PASADENA, Calif — Consumers are feeling the pressure to go green. And it’s hard to ignore. Drinking bottled water is a definite no no. Flying across the country? Buy offsets. The consumer is being bombarded with green marketing and advertising and the result might not be what you expected. All this green guilt and messaging just might be making consumers more skeptical about the growing assortment of green products.

When polled, most consumers overwhelmingly say they want to buy green, according to Joel Makower, head of Greener World Media and author of The Green Consumer. But they aren’t actually doing it. According to the research, Makower says, “If it is green, consumers assume it isn’t good.” And that means, in many cases, green products are entering the marketplace with a deficit.

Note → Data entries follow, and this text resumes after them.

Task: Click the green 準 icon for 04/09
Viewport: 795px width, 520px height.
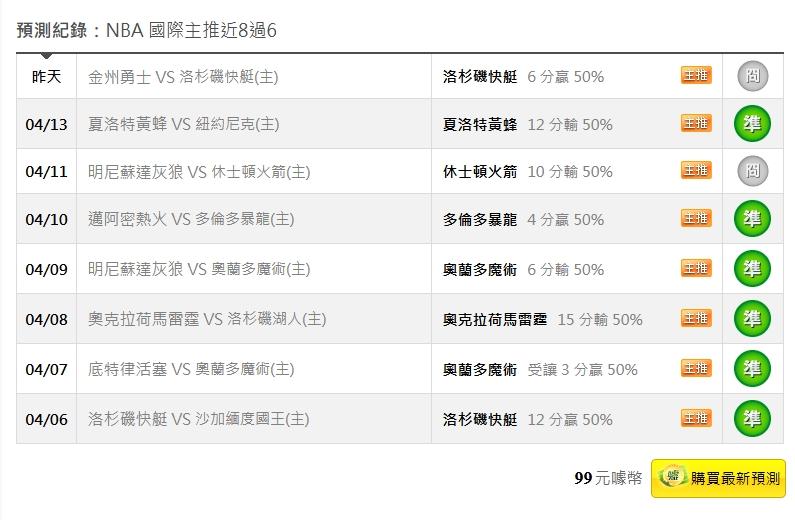Action: coord(752,269)
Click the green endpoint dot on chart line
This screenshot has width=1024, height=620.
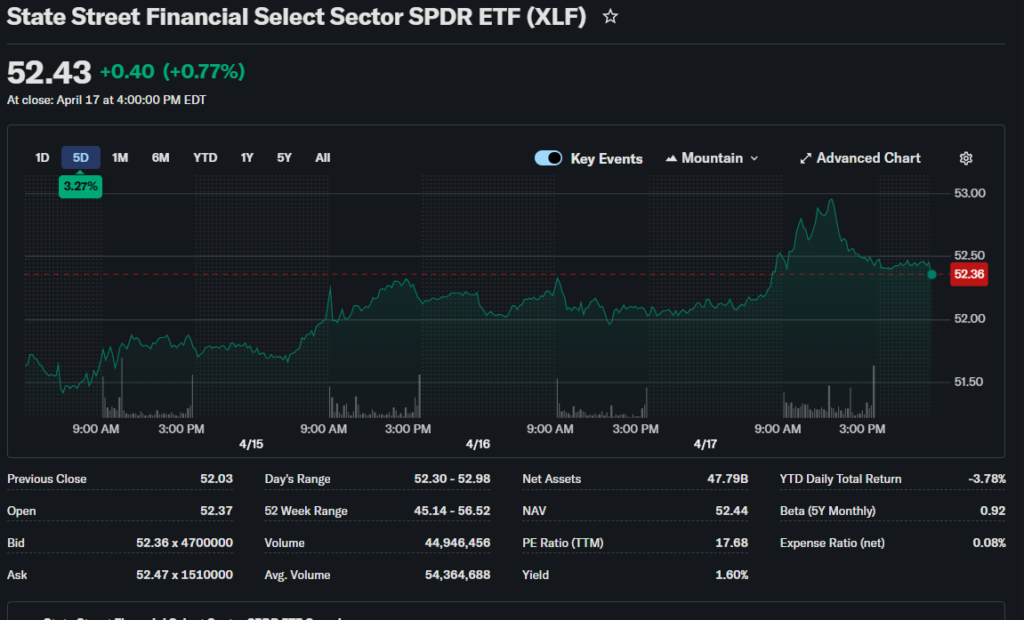coord(932,274)

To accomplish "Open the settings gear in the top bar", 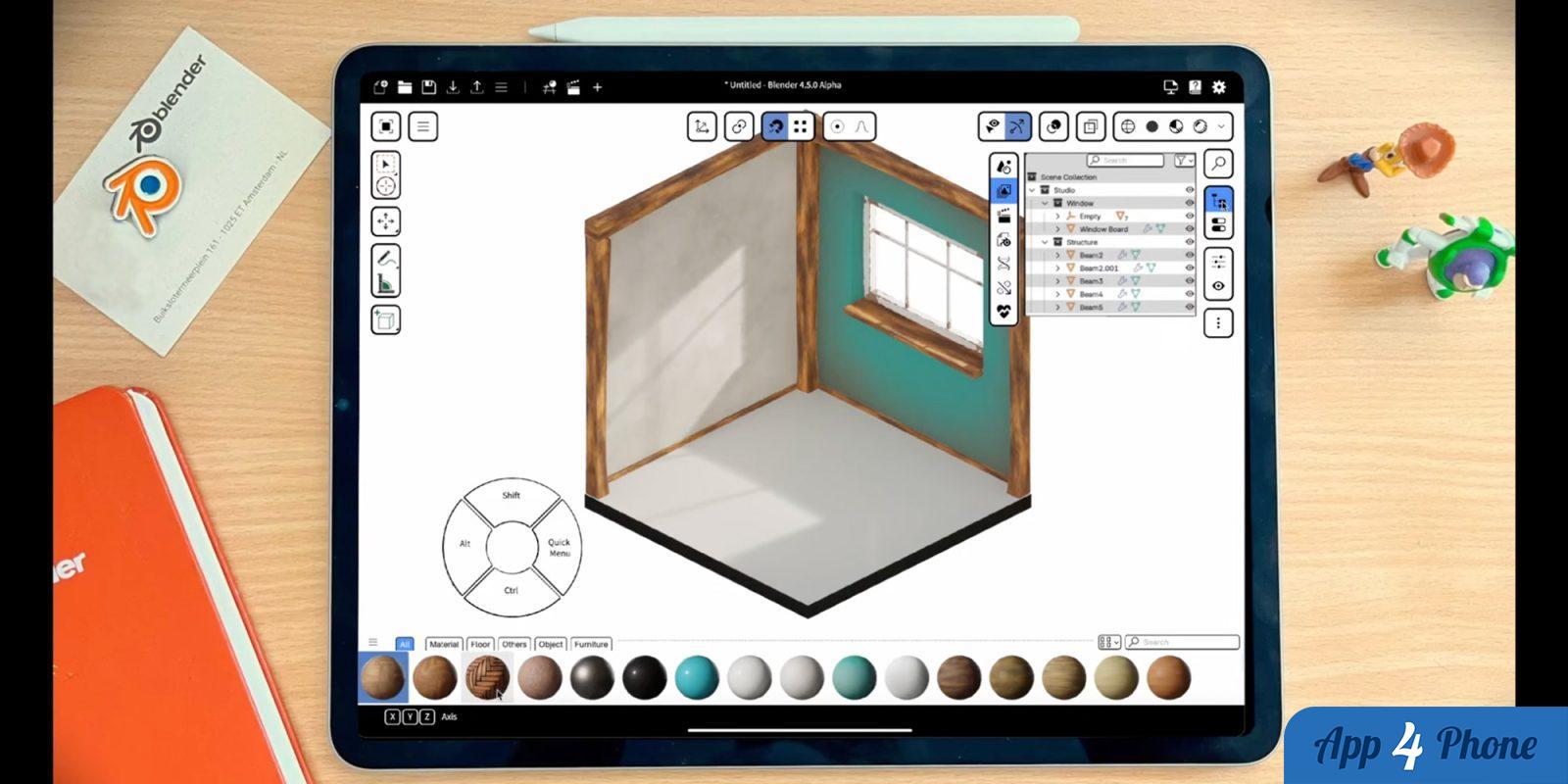I will click(x=1219, y=87).
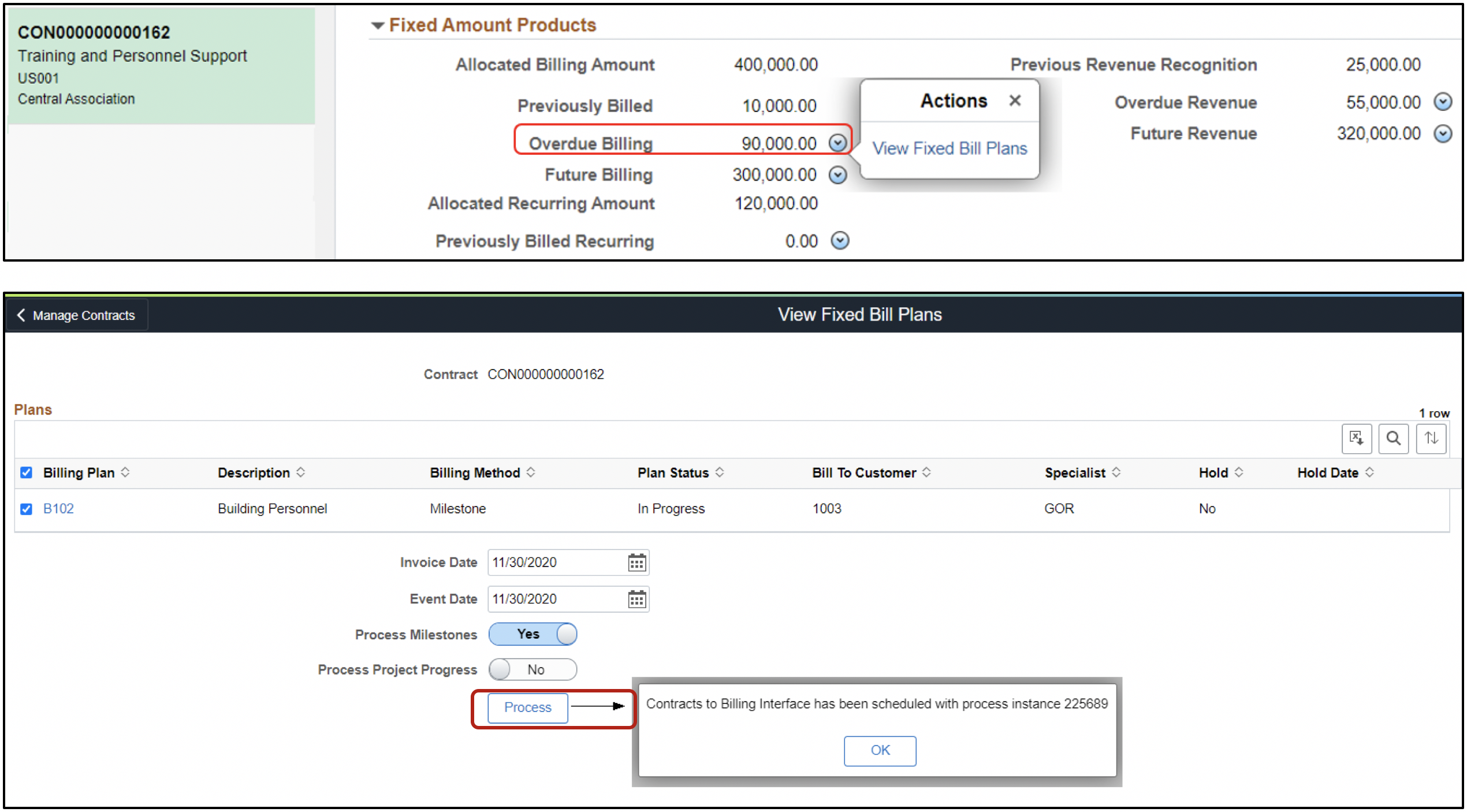The image size is (1467, 812).
Task: Collapse the Fixed Amount Products section
Action: 378,25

That was part of the discussion at Monday afternoon’s panel, “The Green Consumer: Myth or reality?” Andrew Shapiro, founder and CEO of GreenOrder, a strategic consulting firm that works with big brands such as GE (GE), GM (GM), Starwood (HOT) and Office Depot (ODP), moderated the panel that included Stonyfield Farm founder Gary Hirschberg, Elizabeth Lowery of GM, and Makower.

Hirschberg, the CE-Yo (yes, you read that correctly) of Stonyfield Farm, the world’s largest organic yogurt company, has a fun story to tell. He took organic yogurt into the mainstream long before organics were cool, and he has built a $300 million-per-year business along the way. He has also managed to incorporate green principles throughout the product’s life cycle. “But we don’t even use the word green when we describe what we do,” he pointed out.

Still, he argues, there is obviously a green consumer. “But we think they are more focused on quality.” And the quality does something that millions of dollars in advertising can’t. It creates loyalty, says Hirschberg. “And if loyalty comes from an emotional place, authenticity is the key to creating it.”

What consumers are showing us is that if your company has a high “talk-to-do ratio” when it comes to going or being green, you’ll lose the consumer’s trust immediately. By adopting a sense of humility and focusing on communicating honestly with your consumers, Hirschberg argues, companies can build loyalty.

So how does a company build such a relationship with their customer? By offering them a premium product and one that isn’t just greener, but tastes better, lasts longer, or is more aesthetically pleasing. And as the economy continues to slow, the best way to get a consumer to go green is to give them the goods for less.